SERENA Y PROFUNDA CELEBRACIÓN DE LA PASCUA

“Abrazar al Señor para abrazar la esperanza. Esta es la fuerza de la fe, que libera del miedo y da esperanza”. Así concluye el mensaje que el Papa Francisco nos dirigió en el momento extraordinario de oración que presidió en la plaza de San Pedro de Roma, con la bendición “Urbi et Orbi” dirigida a toda la humanidad.

Celebramos la Pascua de este año 2020 en un clima muy especial. Casi todos estamos confinados en nuestras casas, y no podemos participar presencialmente de las celebraciones de los Misterios que nos dieron nueva Vida: el Jueves Santo en la Cena del Señor, el Viernes Santo en la Pasión del Señor, la Vigilia Pascual y el gozoso anuncio de la Resurrección en el amanecer del primer día de la semana. No podemos estar físicamente, pero podremos celebrarlo y vivirlo con intensidad, con fe y esperanza.

Como Congregación General de las Escuelas Pías, queremos dirigir este mensaje de viva esperanza a todas las personas que de alguna manera compartís nuestra vida y misión escolapias. Nos dirigimos a los alumnos y alumnas, a los miembros del Movimiento Calasanz, a las familias, a los educadores, catequistas, profesionales de todas nuestras obras, colaboradores en cualquier ámbito de nuestra misión y personal no docente. Os escribimos a todas las personas que formáis parte de la Fraternidad de las Escuelas Pías, a los grupos de Misión Compartida, a la Familia Calasancia, a todos los religiosos de la Orden, a los jóvenes que están dando sus primeros pasos en el camino vocacional escolapio. Os escribimos, en definitiva, a todos y todas los que de alguna manera os acercáis a la vida y misión de las Escuelas Pías de San José de Calasanz.

Con especial cariño escribimos a quienes más están sufriendo en estas semanas tan difíciles. A quienes han perdido algún ser querido, a quienes viven con más inquietud por su edad o por su salud. A quienes cuidan de los ancianos, también de nuestros ancianos escolapios, con entrega y dedicación. Y ponemos en las manos de Dios a quienes nos han dejado a causa de esta dura pandemia, pidiendo al Dios de la Vida que les conceda el don de la plenitud que a todos nos tiene prometido.

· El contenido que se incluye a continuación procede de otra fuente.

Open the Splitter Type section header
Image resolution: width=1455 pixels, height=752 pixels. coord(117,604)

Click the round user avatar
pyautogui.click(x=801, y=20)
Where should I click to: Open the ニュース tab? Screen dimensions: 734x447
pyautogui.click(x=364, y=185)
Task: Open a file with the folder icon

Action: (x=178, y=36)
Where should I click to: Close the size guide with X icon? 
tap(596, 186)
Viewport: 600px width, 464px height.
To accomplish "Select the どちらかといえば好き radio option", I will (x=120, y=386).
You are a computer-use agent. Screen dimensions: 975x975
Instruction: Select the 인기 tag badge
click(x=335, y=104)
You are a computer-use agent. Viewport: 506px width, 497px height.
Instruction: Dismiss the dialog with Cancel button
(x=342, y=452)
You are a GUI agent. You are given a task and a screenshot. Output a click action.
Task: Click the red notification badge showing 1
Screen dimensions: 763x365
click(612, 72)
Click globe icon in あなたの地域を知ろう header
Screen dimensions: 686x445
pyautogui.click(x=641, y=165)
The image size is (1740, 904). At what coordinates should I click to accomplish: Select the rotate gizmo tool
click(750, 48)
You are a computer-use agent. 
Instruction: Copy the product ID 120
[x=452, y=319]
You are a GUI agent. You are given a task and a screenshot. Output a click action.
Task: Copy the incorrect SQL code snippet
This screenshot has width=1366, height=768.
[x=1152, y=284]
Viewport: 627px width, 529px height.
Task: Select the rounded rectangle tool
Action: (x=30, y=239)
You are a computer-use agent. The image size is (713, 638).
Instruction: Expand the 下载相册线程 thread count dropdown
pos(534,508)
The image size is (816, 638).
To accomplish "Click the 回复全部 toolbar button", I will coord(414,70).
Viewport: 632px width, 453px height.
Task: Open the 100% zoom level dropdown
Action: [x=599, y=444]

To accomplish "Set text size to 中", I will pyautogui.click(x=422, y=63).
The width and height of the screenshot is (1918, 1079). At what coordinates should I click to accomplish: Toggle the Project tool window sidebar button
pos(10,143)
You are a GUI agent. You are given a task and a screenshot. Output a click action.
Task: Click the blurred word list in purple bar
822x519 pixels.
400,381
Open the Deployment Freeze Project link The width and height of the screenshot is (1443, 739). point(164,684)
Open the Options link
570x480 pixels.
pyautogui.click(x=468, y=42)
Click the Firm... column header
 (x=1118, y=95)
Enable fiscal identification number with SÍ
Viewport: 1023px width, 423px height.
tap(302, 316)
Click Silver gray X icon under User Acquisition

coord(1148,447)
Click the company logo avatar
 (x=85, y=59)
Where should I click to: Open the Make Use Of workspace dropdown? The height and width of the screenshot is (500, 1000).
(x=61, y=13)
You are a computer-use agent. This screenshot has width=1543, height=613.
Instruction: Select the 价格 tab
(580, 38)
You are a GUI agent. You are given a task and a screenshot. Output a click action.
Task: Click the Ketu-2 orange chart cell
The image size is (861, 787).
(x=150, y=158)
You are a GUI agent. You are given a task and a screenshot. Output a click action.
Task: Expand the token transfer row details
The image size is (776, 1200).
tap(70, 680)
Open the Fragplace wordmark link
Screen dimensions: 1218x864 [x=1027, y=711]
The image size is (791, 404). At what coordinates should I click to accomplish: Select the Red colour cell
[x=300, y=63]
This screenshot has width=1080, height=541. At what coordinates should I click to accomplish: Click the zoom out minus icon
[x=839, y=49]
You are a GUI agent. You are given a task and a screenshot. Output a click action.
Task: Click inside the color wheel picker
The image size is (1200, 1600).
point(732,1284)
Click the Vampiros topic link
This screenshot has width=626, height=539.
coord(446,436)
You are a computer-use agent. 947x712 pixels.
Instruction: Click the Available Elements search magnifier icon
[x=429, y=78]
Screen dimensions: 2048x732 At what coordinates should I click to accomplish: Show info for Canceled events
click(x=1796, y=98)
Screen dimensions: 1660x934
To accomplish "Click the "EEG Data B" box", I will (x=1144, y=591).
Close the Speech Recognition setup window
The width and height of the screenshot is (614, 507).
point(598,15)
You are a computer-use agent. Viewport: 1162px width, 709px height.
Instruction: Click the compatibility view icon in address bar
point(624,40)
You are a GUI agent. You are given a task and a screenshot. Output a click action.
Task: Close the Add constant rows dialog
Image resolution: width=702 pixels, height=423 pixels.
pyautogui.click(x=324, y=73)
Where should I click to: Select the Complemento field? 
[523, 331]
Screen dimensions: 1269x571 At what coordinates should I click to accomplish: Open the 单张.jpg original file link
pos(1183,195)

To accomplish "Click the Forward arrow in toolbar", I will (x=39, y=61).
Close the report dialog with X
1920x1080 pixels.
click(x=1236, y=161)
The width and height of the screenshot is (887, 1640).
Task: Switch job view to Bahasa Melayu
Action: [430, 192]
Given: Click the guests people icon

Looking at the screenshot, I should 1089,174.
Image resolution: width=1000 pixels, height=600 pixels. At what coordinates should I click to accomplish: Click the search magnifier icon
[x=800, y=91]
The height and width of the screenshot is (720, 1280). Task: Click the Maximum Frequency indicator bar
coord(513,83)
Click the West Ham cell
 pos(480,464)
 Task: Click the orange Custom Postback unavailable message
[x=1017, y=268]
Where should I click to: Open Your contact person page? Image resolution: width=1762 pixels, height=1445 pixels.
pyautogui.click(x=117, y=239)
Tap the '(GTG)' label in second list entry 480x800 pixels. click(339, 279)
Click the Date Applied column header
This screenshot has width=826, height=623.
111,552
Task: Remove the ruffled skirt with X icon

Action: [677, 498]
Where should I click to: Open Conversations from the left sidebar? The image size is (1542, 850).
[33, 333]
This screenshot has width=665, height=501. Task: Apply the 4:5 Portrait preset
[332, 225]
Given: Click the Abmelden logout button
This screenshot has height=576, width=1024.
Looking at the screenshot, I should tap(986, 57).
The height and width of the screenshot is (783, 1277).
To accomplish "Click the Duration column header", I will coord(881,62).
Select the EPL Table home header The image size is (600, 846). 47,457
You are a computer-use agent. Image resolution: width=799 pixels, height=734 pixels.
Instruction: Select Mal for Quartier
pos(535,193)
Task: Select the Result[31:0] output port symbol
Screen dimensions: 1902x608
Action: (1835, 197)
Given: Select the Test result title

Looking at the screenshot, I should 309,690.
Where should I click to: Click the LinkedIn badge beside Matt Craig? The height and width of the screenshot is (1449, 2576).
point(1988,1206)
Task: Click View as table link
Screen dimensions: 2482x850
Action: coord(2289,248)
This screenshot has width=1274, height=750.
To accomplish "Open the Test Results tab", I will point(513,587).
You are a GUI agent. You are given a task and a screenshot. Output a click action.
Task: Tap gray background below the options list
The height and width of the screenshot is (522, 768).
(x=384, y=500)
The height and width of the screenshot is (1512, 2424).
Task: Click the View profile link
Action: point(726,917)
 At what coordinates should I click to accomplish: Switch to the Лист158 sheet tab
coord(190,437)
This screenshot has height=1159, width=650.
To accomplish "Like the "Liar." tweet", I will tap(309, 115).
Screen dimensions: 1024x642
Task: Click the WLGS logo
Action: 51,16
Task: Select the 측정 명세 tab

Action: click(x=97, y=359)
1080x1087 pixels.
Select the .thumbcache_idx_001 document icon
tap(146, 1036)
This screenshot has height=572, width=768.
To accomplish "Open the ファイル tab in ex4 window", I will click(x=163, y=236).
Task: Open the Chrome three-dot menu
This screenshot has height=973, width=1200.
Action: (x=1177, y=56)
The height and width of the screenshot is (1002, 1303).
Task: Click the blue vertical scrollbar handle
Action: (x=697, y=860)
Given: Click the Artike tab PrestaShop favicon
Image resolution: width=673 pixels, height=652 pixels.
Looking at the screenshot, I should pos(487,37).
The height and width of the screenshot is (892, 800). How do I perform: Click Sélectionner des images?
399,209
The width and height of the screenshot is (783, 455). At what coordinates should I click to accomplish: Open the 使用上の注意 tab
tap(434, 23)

Lo que queremos es desearos todo lo mejor en esta Pascua. Pero queremos poner nombre a ese deseo, a ese “lo mejor”. No encontramos mejores palabras que las del Papa Francisco en su mensaje del pasado 27 de marzo. Os las recordamos y las hacemos nuestras: “Tenemos una esperanza: en su Cruz hemos sido sanados y abrazados para que nadie ni nada nos separe de su amor redentor. En medio del aislamiento donde estamos sufriendo la falta de los afectos y de los encuentros, experimentando la carencia de tantas cosas, escuchemos una vez más el anuncio que nos salva: ha resucitado y vive a nuestro lado. El Señor nos interpela desde su Cruz a reencontrar la vida que nos espera, a mirar a aquellos que nos reclaman, a potenciar, reconocer e incentivar la gracia que nos habita”.

Os deseamos que viváis estos días con serenidad y paz interior. Es cierto que sufrimos por no poder reunirnos con los hermanos y hermanas para celebrar la Eucaristía, pero también lo es que podremos hacerlo de otra manera, gracias a los medios de que disponemos. Pero todos podremos hacerlo, con o sin tecnología, desde la profunda fe que deseamos compartir. El mejor lugar de la comunión es la presencia de Dios, y el mejor regalo que podemos ofrecernos es orar los unos por los otros. Nada hay más grande que podamos hacer que poner en las manos de Dios las personas a las que queremos, los niños y jóvenes a los que nos dedicamos y los desafíos vocacionales a los que nos sentimos llamados.

Por todo ello, y con nuestros mejores deseos para todos y todas, os enviamos nuestro abrazo y nuestra mejor felicitación. ¡Feliz Pascua de Resurrección!